The Psalms are full of verses that seem perfectly suited for greeting cards and calendars.  Psalm 37:4 has found it’s way on to many of them (can you imagine the royalties King David is receiving in heaven?).

Delight thyself also in the LORD; and he shall give thee the desires of thine heart.

Psalm 37:4 KJV

As I’ve meditated upon this verse I’ve concluded that there are at least two ways to read it.  The common way to read it is to say, “If you delight yourself in the Lord, then He will give you the things that you desire in your heart.” I certainly think this reading is correct, but I believe it’s equally valid to read it, “If you delight yourself in the Lord then He will place [new] desires into your heart.” Haven’t each of us experienced a shifting, if not a wholesale transforming of our desires as we have set ourselves to delight in God?  God works in us to desire His good pleasure, and when we desire His good pleasure He delights to grant to us what we desire.

In walking with the Lord we are regularly confronted with crossroad decisions.  It is at such intersections that we are challenged with the call and will of God.  “God, what path do you want me to take?” In asking that question many times I have often sensed the Lord responding, “Which path do you want to take?”

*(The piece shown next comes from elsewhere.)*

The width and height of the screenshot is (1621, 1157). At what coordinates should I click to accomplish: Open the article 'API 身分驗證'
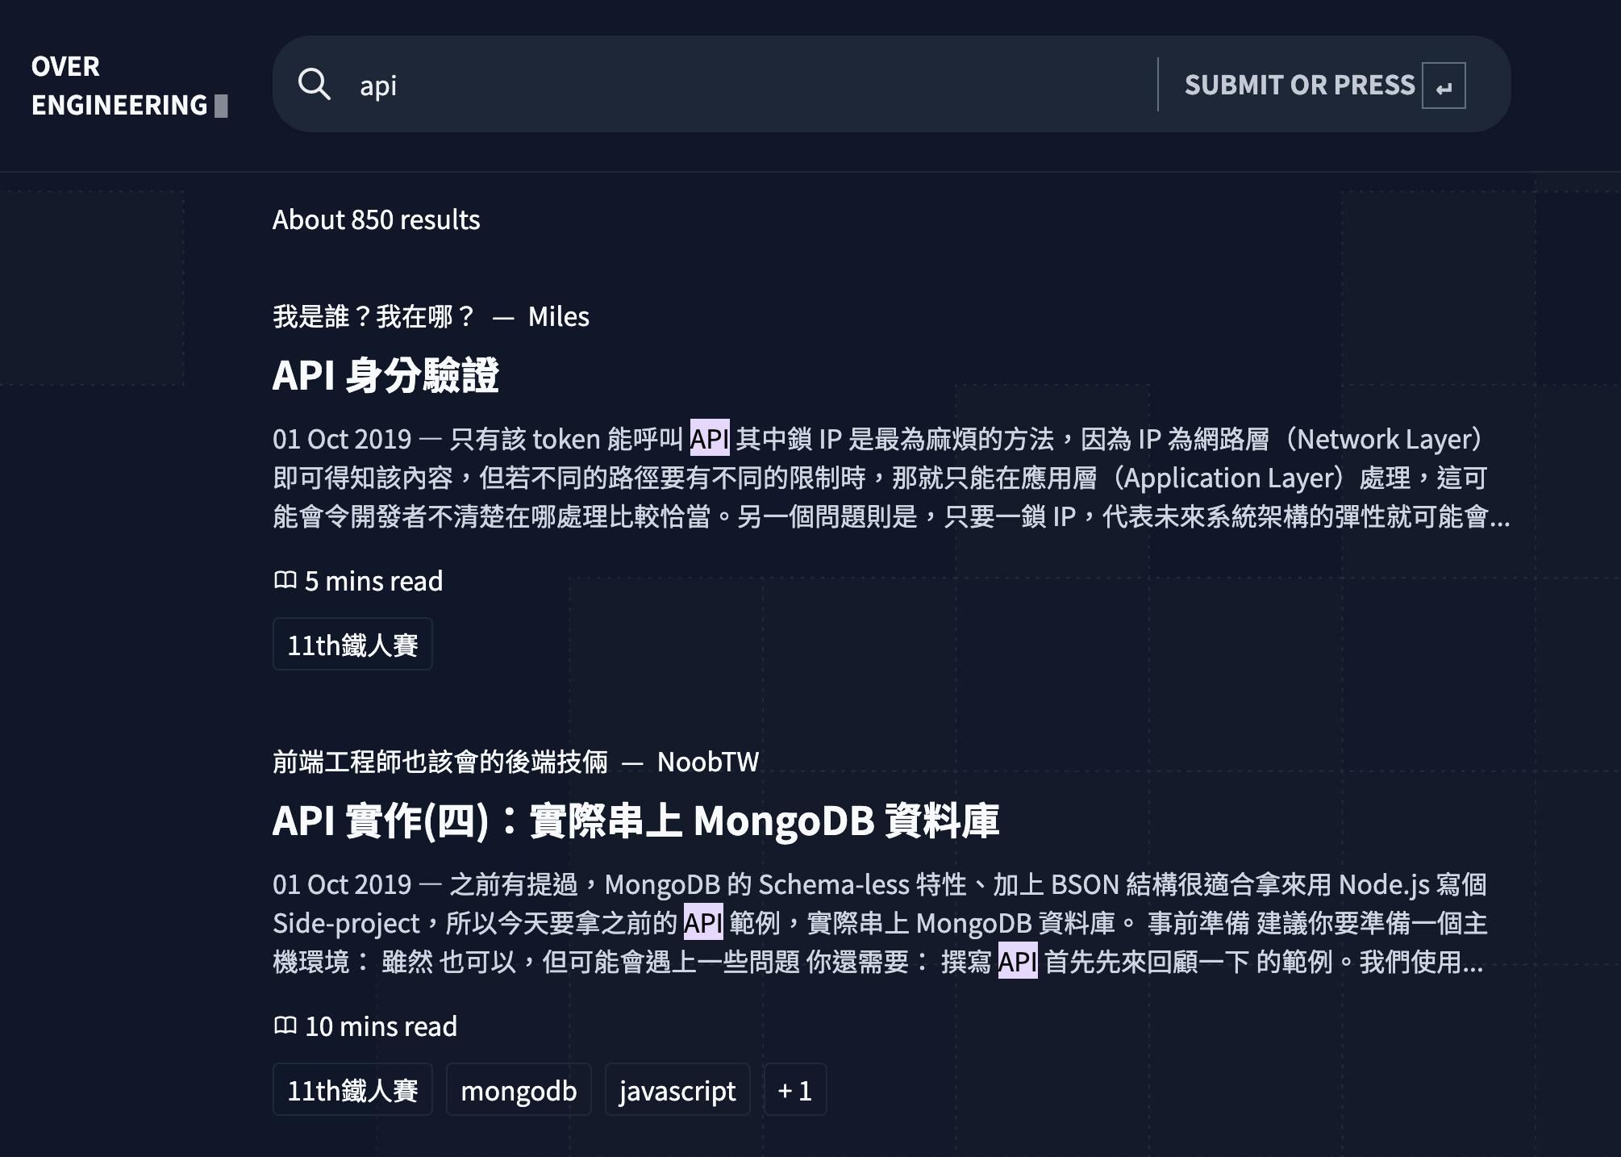coord(385,375)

Upon graduating from high school I, like so many, was confronted with such a junction.  I was interested in photography and graphic-design, had a natural ability/talent with computers, and a desire to serve God in a church setting, especially with youth.  Three doors stood before me.  I knew that whichever one I proceeded through I’d find a way in the will of God to use it as a ministry.  To be quite honest, I chose the door I liked the most and enrolled at Calvary Chapel Bible College.

A few months into my first semester at college I found myself faced with something of a dilemma.  Bible College was great, the setting was beautiful, but I found that much of what I was learning I’d already received through the school of ministry at my home church.  The problem was amplified by fact that I was hindered from being apart of body-life within a church while at the college.  A new desire began to form in my heart.

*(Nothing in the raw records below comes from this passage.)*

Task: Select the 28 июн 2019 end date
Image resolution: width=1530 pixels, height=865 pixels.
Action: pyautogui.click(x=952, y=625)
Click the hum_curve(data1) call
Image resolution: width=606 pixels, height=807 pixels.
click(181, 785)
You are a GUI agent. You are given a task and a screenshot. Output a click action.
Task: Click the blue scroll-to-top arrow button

Tuesday, November 17, 1998.  That night is indelibly imprinted in my heart and mind.  Pastor Jon Courson shared at lectures from Genesis 22, on the sacrifice of Isaac.  During his message Pastor Jon said, “Perhaps the Lord has called you to leave the Bible College next semester.” Those words gripped my attention as he continued, “If the Lord tells you otherwise 3 days from now, make sure you listen.”

Five days later, following the Sunday services at my home church, myself and a friend from the college (Chuck) were invited to join the church staff as interns in the new year.  As my desire met an open door I immediately chose to return to my home church.  Chuck couldn’t understand how I could make such a quick decision without [apparently] praying about it.

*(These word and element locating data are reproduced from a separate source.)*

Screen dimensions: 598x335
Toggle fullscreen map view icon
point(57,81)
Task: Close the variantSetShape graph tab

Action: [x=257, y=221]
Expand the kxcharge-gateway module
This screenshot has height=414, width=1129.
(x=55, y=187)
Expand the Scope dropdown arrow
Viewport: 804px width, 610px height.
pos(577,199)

The following day I was presented an alternate door when I was invited to join the internet services staff at the Bible College.  Desire won out, I returned to CCEsco as a pastoral intern in January 1999.  Since that time I have continually seen God work in this manner.  The desire to teach at a foreign Bible College extension campus was met one year later by an open door serving under David Guzik in Siegen, Germany.  The desire (given in 2002) to take over as the senior pastor of Calvary Escondido was met with an open door five years later.

In many ways I have come to expect that God will lead me by a desire, an open door and the resources or ability to do just what it is I desire, and all for His glory and pleasure.  His glory and our joy are not mutually exclusive.